Architecture is central to the identity of The Old Clare. Spread across two heritage-listed buildings – the former Clare Hotel pub and the old Carlton & United Breweries administration building – the space retains much of its original character. Exposed brick, steel-framed windows, concrete textures and restored timber details give the hotel a distinctly industrial feel, while contemporary interiors soften it with warm lighting, custom furniture and thoughtful styling. It strikes that difficult balance of feeling design-led without becoming overly polished or impersonal.

There’s also something refreshingly unpretentious about the atmosphere. While many hotels can feel disconnected from the city around them, The Old Clare feels embedded within its neighbourhood. Staff know the area well, the dining spaces stay busy with locals, and there’s a sense that the hotel is part of Chippendale’s wider creative community rather than separate from it.
Throughout the week, the lobby and shared spaces became unofficial meeting spots – editors taking calls between shows, buyers regrouping over coffee, publicists arriving with garment bags in tow. Fashion Week naturally spilled into the hotel without it ever feeling overly branded or performative.

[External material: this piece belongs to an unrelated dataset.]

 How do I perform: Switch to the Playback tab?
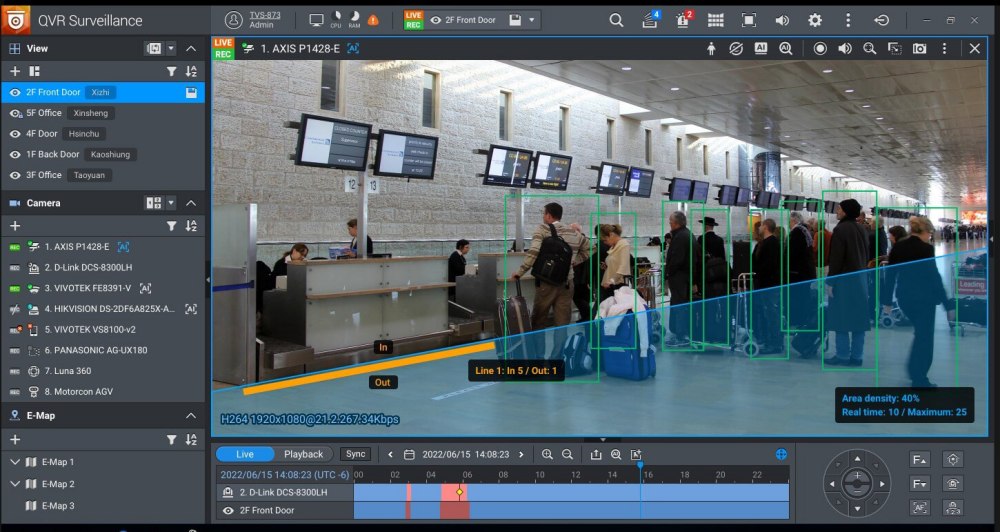pyautogui.click(x=303, y=454)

The rooms offered exactly what was needed after long days out: calm, spacious interiors with thoughtful details and enough room to properly unpack – something anyone attending Fashion Week will appreciate. The design feels considered without trying too hard, balancing warmth with the industrial architecture of the building itself.

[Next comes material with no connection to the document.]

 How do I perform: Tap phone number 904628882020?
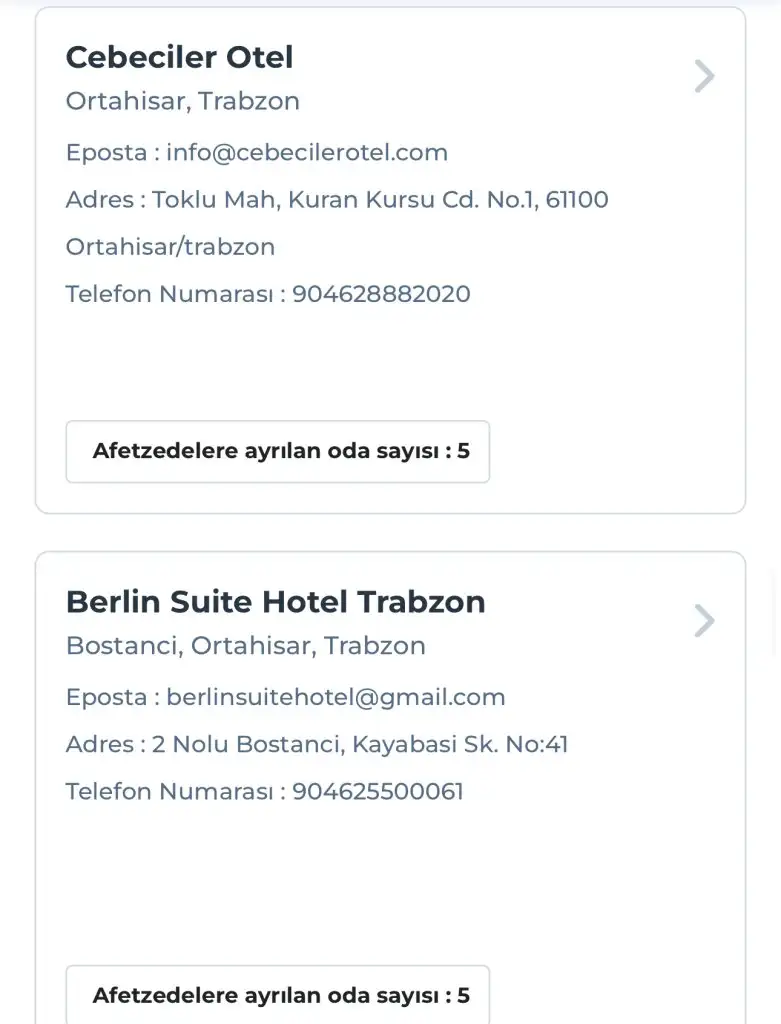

One of the more memorable moments from our stay came courtesy of The Old Clare’s in-room dining experience, the “Boujee Box” – a limited-edition offering designed for nights when leaving the hotel feels impossible. We experienced it after a particularly long day of shows, and it felt perfectly aligned with the mood of Fashion Week: equal parts indulgent and low-effort.

The box includes burgers, potato gems and a DIY mini martini set, with the option to add caviar for an extra touch of excess. Somewhere between room service and late-night ritual, it managed to feel both playful and genuinely well considered.

And while Fashion Week brought its own energy to the stay, The Old Clare Hotel works just as well outside of the industry calendar. Even without runway shows and backstage appointments, it’s the kind of place that encourages you to spend time in the neighbourhood, discover local spots and settle into the pace of the area.
In a week built around constant movement, it was the perfect place to come back to.